> _PROBLEM DESCRIPTION_:
Output each line of the data below exactly, omitting any image.

> _SUPPLIED DATA_:
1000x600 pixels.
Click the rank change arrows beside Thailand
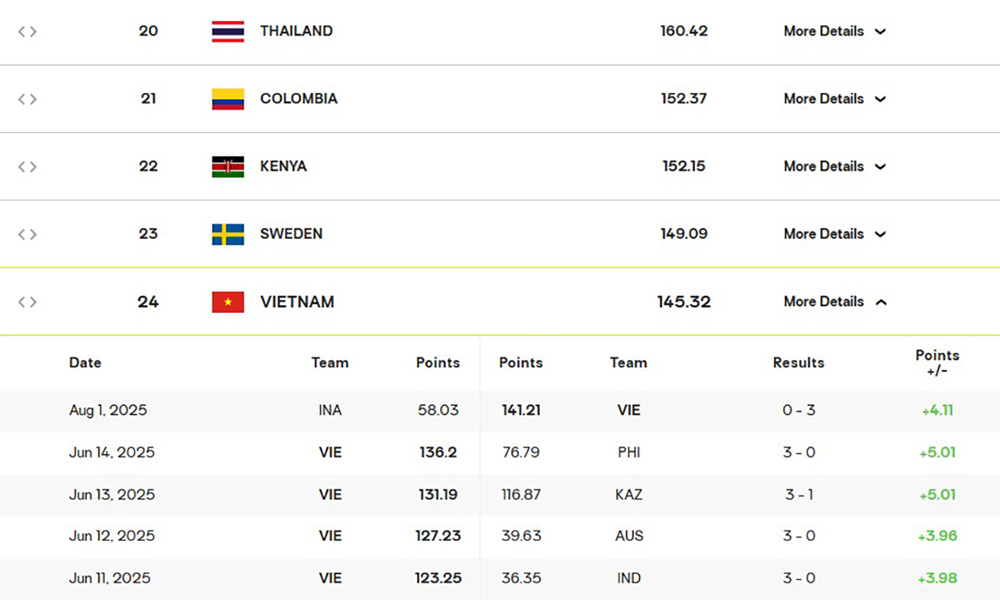[27, 31]
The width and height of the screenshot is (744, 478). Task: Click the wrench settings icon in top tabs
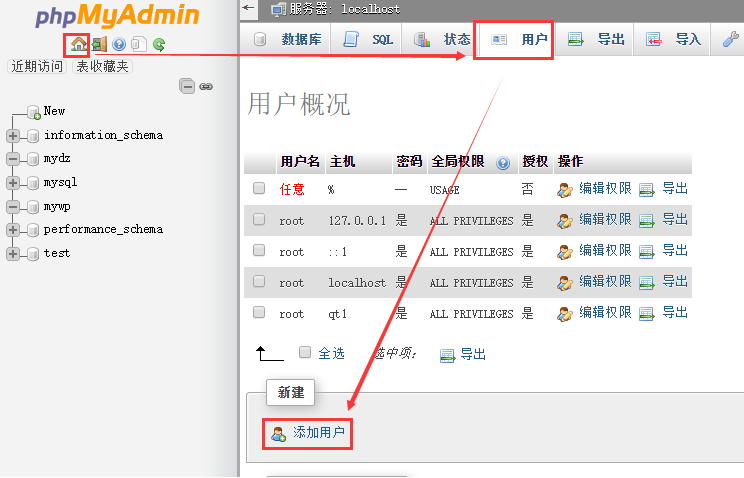click(x=732, y=40)
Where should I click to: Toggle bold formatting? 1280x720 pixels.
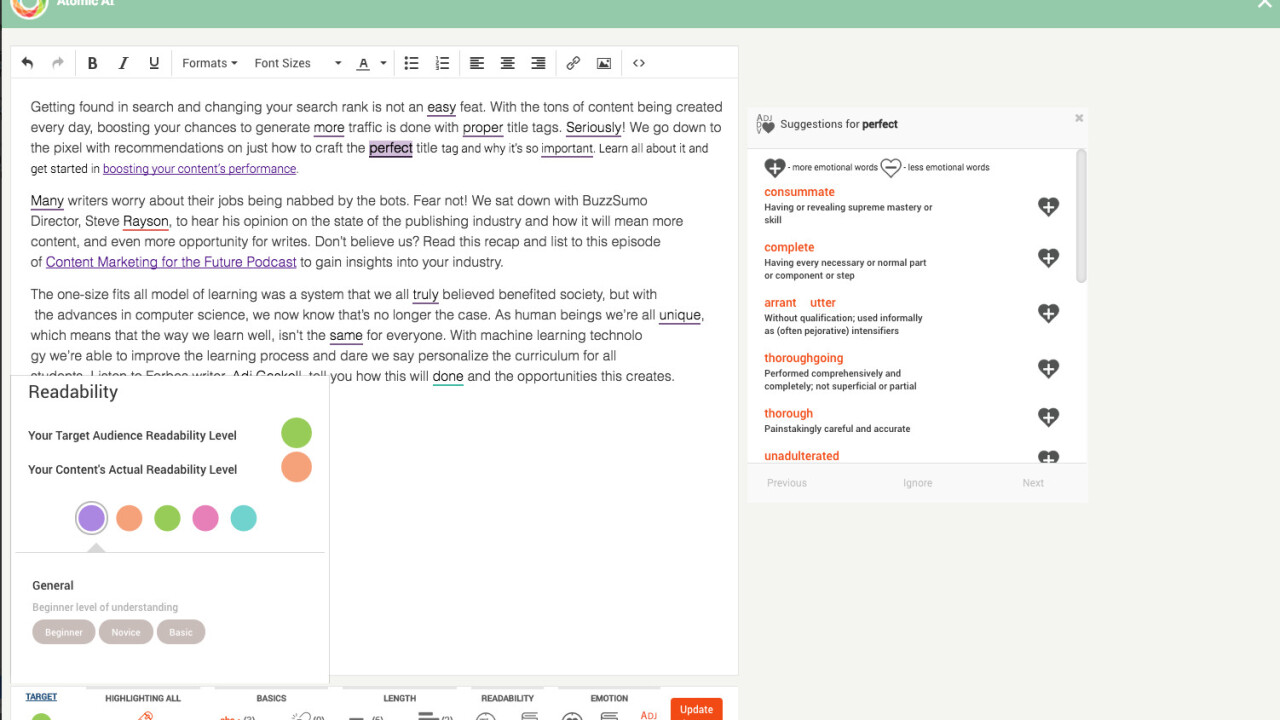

> _SOLUTION_:
1000x600 pixels.
Click the rank change arrows beside Thailand
[27, 31]
The width and height of the screenshot is (744, 478). Task: Click the wrench settings icon in top tabs
click(x=732, y=40)
Where should I click to: Toggle bold formatting? 1280x720 pixels.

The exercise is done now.